Objective: This study investigates the role of miR-144-5p in doxorubicin (DOX)-induced heart failure and explores its potential mechanisms by targeting ACSM1 and inhibiting lipid peroxidation.

Methods: Bioinformatics analysis was performed using the gene expression omnibus dataset GSE136547 to identify differentially expressed miRNAs in heart failure. DOX-induced in vitro and in vivo heart failure models were used to study the effects of miR-144-5p on cardiomyocyte viability, apoptosis, and lipid peroxidation. The targeting relationship between miR-144-5p and ACSM1 was verified using dual-luciferase reporter assays. Cardiac function was assessed by echocardiography, and biochemical markers of heart failure were measured using ELISA. The GO and KEGG enrichment analyses of ACSM1 were performed via the bioinformatic tools GeneMANIA and STRING.

Results: miR-144-5p was significantly upregulated in DOX-treated cardiomyocytes and mouse hearts. Inhibition of miR-144-5p attenuated DOX-induced cardiomyocyte apoptosis, lipid peroxidation, and cardiac dysfunction. ACSM1 was identified as a direct target of miR-144-5p, and its expression was downregulated by DOX. Silencing ACSM1 abolished the protective effects of the miR-144-5p inhibitor on the viability, apoptosis, and lipid peroxidation of cardiomyocytes. Furthermore, miR-144-5p inhibition improved cardiac function in DOX-treated mice, as evidenced by reduced left ventricular dysfunction and decreased levels of heart failure markers (BNP, LDH, Ang II, and ALD).

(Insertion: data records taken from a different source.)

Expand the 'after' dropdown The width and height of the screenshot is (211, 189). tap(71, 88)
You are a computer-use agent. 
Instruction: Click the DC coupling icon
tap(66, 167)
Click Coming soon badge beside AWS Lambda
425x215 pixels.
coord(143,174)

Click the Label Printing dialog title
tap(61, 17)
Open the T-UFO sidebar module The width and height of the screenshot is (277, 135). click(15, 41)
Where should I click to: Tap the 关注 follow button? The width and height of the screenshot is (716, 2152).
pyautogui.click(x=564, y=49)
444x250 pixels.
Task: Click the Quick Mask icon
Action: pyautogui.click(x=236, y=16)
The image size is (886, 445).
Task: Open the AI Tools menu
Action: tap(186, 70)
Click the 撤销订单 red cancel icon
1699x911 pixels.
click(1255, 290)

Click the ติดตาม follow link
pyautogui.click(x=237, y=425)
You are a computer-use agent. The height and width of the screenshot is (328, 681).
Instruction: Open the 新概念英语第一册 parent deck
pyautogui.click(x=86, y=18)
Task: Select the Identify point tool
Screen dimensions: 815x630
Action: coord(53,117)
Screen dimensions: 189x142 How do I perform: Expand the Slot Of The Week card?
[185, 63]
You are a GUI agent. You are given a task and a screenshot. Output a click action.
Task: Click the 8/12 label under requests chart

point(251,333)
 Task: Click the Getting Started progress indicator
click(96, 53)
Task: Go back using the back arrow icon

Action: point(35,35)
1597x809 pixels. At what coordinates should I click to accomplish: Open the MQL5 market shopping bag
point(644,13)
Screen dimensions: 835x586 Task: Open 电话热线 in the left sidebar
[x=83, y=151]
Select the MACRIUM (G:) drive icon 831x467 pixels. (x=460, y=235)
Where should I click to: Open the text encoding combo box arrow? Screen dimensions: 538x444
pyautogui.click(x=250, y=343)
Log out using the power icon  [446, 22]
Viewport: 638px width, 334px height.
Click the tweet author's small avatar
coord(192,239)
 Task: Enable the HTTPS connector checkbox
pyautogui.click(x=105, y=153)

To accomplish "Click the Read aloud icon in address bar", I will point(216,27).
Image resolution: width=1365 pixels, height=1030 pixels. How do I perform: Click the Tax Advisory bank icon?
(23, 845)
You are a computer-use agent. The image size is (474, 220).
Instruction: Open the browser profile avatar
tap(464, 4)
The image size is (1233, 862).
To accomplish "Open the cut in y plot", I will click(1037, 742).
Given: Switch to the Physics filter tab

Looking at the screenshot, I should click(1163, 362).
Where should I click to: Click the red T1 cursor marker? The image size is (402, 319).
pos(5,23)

Conclusions: Our findings demonstrate that inhibiting miR-144-5p alleviates DOX-induced heart failure by targeting ACSM1 and suppressing lipid peroxidation. The miR-144-5p/ACSM1 axis may represent a novel therapeutic target for heart failure. Future studies should focus on further elucidating the mechanisms underlying this axis and exploring its potential clinical applications.